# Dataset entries
%%
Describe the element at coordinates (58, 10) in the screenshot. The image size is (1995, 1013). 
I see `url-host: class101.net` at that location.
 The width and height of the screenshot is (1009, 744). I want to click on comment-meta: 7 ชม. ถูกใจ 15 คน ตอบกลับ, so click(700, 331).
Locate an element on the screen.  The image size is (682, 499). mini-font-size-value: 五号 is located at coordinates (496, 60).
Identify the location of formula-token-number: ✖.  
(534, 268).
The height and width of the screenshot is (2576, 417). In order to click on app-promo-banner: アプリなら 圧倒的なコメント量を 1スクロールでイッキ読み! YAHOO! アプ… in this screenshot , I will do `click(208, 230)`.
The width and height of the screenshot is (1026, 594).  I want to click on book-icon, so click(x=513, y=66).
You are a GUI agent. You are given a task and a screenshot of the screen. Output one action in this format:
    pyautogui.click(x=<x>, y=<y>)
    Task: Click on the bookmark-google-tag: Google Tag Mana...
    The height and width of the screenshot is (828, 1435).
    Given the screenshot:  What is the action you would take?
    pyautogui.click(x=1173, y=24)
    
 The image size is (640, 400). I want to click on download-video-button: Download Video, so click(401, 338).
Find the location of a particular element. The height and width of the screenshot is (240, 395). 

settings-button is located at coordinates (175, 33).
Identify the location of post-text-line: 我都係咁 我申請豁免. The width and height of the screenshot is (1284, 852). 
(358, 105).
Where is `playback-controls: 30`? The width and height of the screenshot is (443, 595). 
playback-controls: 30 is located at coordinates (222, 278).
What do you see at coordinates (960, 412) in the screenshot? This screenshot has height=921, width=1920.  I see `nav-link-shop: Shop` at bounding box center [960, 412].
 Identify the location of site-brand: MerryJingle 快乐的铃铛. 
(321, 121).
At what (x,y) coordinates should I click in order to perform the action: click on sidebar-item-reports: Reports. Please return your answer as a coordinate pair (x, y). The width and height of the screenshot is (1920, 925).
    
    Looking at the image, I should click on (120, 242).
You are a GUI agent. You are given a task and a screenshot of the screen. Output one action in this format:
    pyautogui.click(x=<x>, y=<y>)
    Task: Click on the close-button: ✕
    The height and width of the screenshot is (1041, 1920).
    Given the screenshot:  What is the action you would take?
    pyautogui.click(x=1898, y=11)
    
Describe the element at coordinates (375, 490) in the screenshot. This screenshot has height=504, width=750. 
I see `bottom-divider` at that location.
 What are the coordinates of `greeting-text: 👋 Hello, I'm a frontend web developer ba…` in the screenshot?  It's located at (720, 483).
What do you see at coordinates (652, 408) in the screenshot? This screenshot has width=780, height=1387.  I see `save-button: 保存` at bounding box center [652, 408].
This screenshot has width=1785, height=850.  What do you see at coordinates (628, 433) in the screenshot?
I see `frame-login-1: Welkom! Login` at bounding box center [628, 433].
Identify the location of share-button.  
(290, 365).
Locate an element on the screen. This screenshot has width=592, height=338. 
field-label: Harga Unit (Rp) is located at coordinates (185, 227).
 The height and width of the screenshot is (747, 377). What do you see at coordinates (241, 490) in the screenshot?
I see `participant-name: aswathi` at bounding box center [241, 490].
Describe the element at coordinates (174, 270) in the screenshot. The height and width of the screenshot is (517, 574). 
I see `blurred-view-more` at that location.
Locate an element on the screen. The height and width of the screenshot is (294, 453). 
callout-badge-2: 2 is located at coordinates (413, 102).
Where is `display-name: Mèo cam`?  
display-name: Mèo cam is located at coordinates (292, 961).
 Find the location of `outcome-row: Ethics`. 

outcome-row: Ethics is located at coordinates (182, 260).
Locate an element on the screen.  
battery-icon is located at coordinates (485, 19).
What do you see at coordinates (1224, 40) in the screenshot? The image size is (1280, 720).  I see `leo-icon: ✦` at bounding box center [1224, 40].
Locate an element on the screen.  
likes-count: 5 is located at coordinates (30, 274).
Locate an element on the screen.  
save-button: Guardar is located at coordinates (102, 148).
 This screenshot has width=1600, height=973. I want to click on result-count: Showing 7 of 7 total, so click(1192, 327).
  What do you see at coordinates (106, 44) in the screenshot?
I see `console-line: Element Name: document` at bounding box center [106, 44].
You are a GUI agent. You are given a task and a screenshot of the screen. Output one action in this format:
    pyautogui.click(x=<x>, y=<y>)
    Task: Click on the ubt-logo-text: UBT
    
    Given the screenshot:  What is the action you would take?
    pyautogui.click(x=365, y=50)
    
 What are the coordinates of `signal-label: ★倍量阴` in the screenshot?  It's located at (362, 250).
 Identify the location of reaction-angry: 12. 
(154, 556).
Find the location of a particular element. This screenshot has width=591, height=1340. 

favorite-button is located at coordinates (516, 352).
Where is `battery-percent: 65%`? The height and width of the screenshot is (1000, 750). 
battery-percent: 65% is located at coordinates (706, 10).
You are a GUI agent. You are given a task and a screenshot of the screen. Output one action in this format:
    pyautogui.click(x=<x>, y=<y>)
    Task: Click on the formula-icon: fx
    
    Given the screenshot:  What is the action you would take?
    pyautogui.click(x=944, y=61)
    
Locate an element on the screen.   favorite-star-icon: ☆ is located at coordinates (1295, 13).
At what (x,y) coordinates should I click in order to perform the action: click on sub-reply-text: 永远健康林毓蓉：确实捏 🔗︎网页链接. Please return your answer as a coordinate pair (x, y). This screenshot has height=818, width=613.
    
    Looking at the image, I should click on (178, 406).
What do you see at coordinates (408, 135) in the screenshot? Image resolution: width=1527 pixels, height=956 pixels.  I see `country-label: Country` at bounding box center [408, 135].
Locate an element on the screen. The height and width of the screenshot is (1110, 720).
%%
# Aim of the task
Report how many lines in the rows above contain the word "Where". Give only the number.

# Problem solution
3